What do I mean by stylistic shift? Well, design-wise Bury Me In the Back Forty is markedly different than either of its predecessors. For starters, the raw physical framework is lifted directly from an earlier book, a decidedly non-artistic community history from 1980 called “Memories of Mundare”. As best I can tell, this was something like a town almanac or annual register. Its bygone happenings are reproduced as facsimile pages, renumbered and repurposed into the new tome. Zeleny provides all of this material without much explanation or context, at least initially, and it’s up to the reader to sort through the mundane Mundare minutae. A table of contents lays out the local nuts and bolts, listing such subjects as the Mundare Choir, the Mundare Fire Brigade, the school system, and various civic stalwarts and events. Taken altogether, “Memories of Mundare” is a sort of book length encyclopedia entry. It’s comprised of dense two-column text, spiced regularly with half-tone monochrome pictures, all faithfully replicated.

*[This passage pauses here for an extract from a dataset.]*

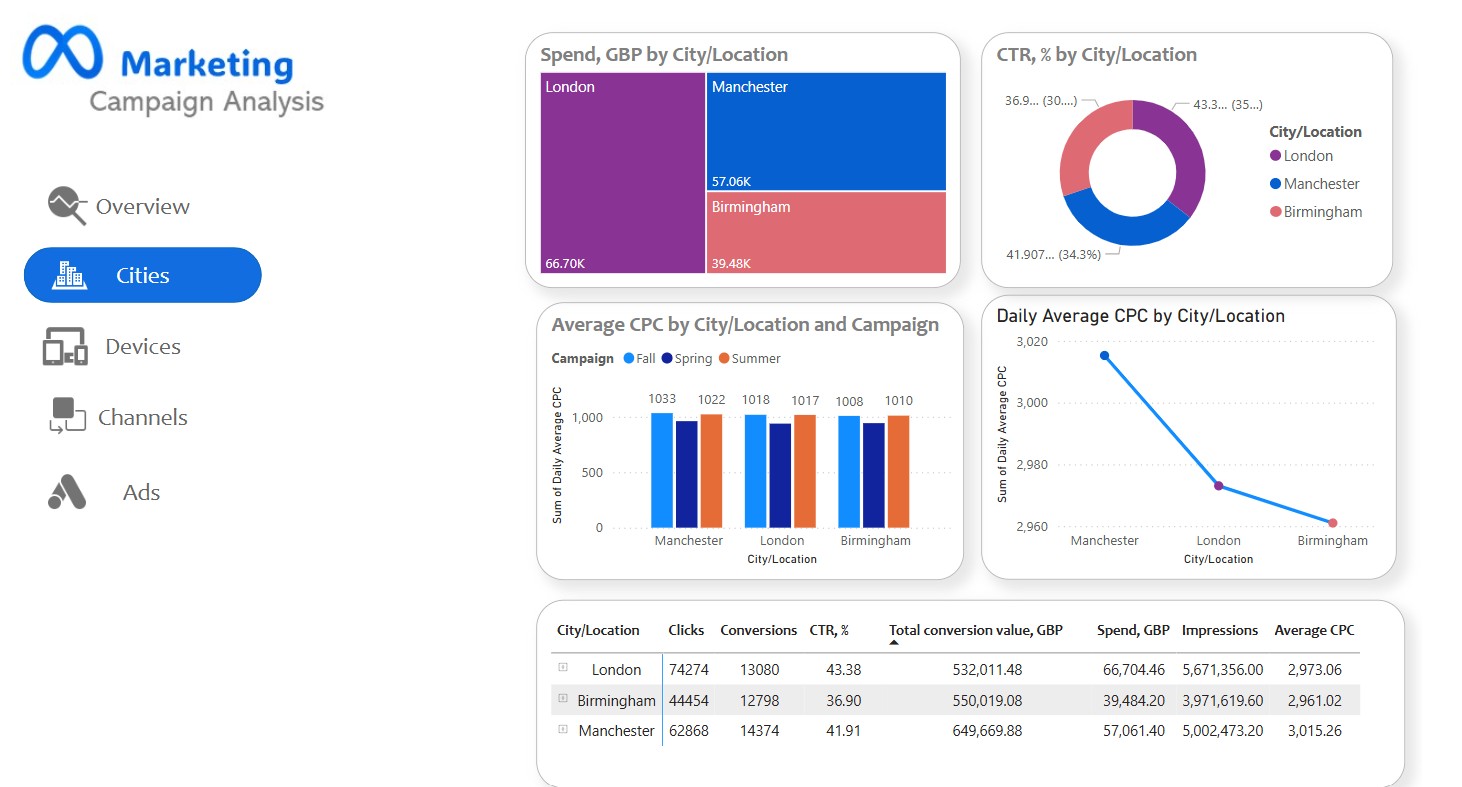Sort table by Clicks column header
The height and width of the screenshot is (787, 1462).
pyautogui.click(x=686, y=630)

The old tome is well produced and squeaky clean, and it glows with civic pride. It’s a pleasant enough read. But for Zeleny’s purposes, “Memories of Mundare” is merely the first layer. Its fawning accounts become a sort of visual wallpaper, the foundation for a mélange of added photos, notes, and mementos. A color print of a friend in a bar is nice enough on its own. But it takes on new meaning when montaged atop past social gatherings. A studio shot of glazed donuts makes an intriguing contrast with posed photos of group calisthenics. Zeleny’s photos of utility poles, campers, and obscured ladders veer into experimental territory in their own right, and they’re given an absurdist jolt when juxtaposed with old news accounts.

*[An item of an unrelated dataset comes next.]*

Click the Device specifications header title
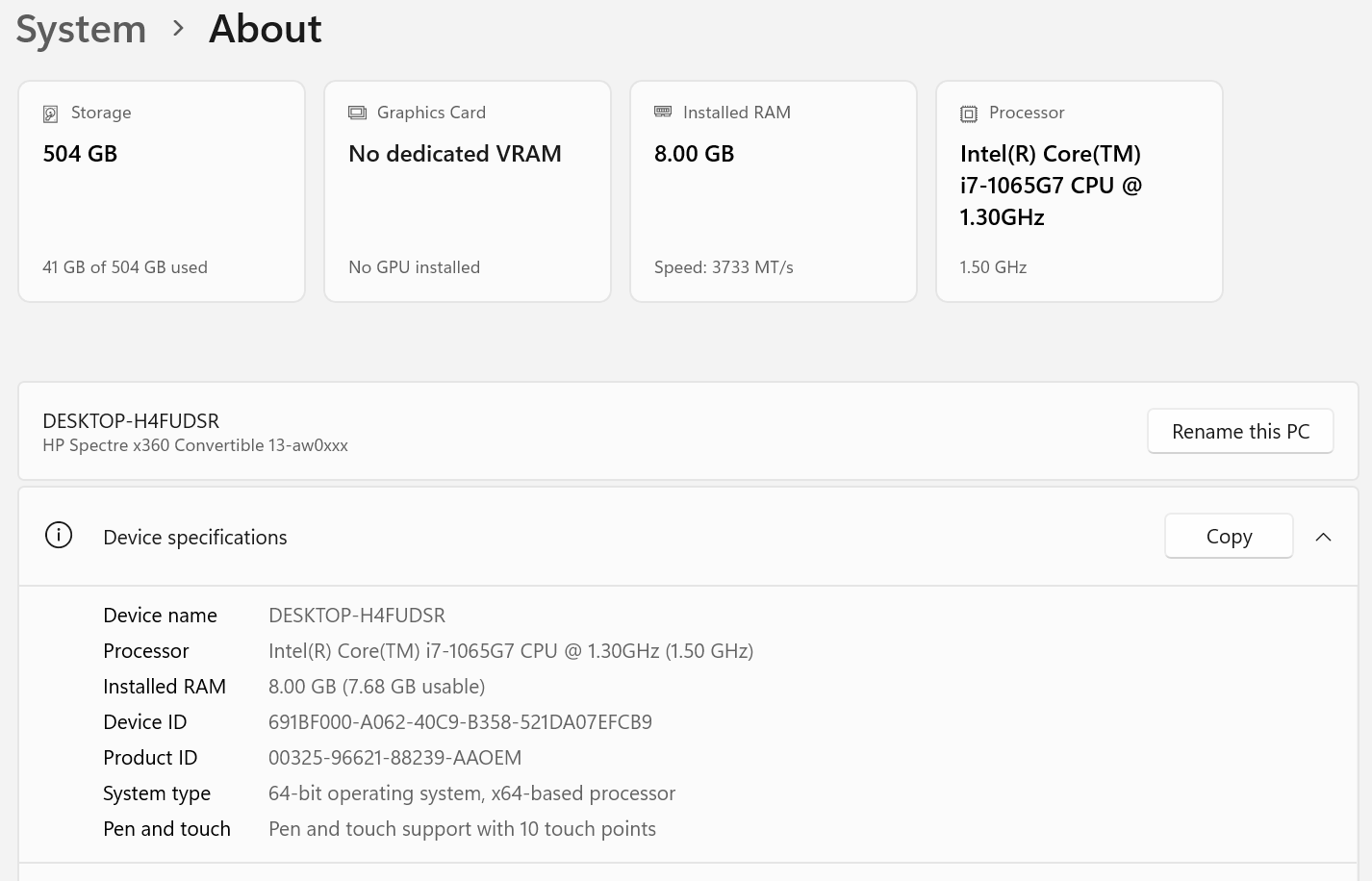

The old pages are generally subservient, sometimes buried completely, other times lost in the experimental frenzy. After all, who needs an archival counterpoint when contemporary playthings are right at hand? Zeleny bobs and weaves between various media, interjecting cutouts (a symbol for declining rural populations?), sewn collage, crayon markings, cropping notations, and typewritten correspondence. “The result,” at least according to Velvet Cell, “is a pluralistic history of the community that embraces both official and unofficial accounts of events.”

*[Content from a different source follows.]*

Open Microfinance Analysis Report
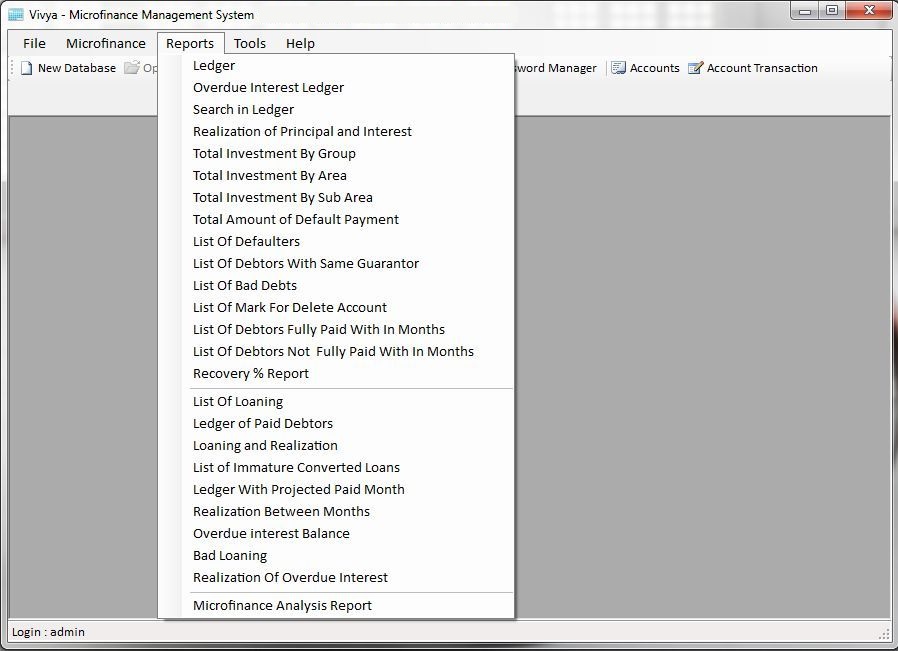 pos(282,605)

The range of specs, styles, and approaches is impressive. Zeleny probably had a lot of fun putting this book together. But it’s hard to get a good fix on his intentions. Is Bury Me In The Back Forty meant to be a trip down memory lane (he was born in 1988, several years after “Memories Of Mundare”), a post-modern assemblage, a slice of prairie living, or avant-garde monograph? Hmmm. I’m afraid I can’t answer that question with much certainty. But rest assured, his book is entertaining. And readers will likely learn some Mundare trivia while browsing. After all the visual fireworks have closed, Zeleny’s lengthy afterword sheds some light on the subject. His essay ties together Mundare’s history with some of his own connections there. Zeleny himself has decamped for Edmonton (roughly 40 miles west of Mundare) and the rest of the town is on a similar trajectory. The story is the same throughout Canada’s rural west. Most towns face declining prospects. “The prairie party is over,” Zeleny writes. “Today the town is full of solitary drinkers, drinking from bottles that empty them.”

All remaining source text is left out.